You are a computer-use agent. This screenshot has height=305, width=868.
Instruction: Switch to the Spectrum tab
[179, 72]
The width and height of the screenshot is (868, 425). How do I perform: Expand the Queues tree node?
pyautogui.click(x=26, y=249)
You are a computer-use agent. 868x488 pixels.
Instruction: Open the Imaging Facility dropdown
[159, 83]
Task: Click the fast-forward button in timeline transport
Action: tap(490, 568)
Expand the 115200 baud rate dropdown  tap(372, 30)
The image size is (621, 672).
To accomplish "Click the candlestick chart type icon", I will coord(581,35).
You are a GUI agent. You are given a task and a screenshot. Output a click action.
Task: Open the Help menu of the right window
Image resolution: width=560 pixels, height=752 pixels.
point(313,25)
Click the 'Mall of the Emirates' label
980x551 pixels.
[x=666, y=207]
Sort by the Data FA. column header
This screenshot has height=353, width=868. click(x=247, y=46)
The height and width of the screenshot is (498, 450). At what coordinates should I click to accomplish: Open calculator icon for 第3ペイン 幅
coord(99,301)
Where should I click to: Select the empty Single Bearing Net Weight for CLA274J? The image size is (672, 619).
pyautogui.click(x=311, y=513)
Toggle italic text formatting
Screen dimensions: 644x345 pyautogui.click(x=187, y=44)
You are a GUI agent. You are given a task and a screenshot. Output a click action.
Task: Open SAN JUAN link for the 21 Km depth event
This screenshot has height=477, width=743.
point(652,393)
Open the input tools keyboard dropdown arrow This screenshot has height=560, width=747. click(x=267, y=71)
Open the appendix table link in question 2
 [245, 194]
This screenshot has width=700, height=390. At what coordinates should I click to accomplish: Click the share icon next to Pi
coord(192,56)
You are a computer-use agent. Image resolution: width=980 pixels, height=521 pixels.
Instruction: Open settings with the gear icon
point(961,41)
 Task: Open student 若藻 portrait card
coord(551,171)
===============
- **WHAT YOU NEED TO DO**
A faithful copy is required of the lines from the one with "Open the input" through the last line of the data; please add nothing.

- **TASK SOLUTION**
Open the input tools keyboard dropdown arrow This screenshot has height=560, width=747. click(x=267, y=71)
Open the appendix table link in question 2
 [245, 194]
This screenshot has width=700, height=390. At what coordinates should I click to accomplish: Click the share icon next to Pi
coord(192,56)
You are a computer-use agent. Image resolution: width=980 pixels, height=521 pixels.
Instruction: Open settings with the gear icon
point(961,41)
 Task: Open student 若藻 portrait card
coord(551,171)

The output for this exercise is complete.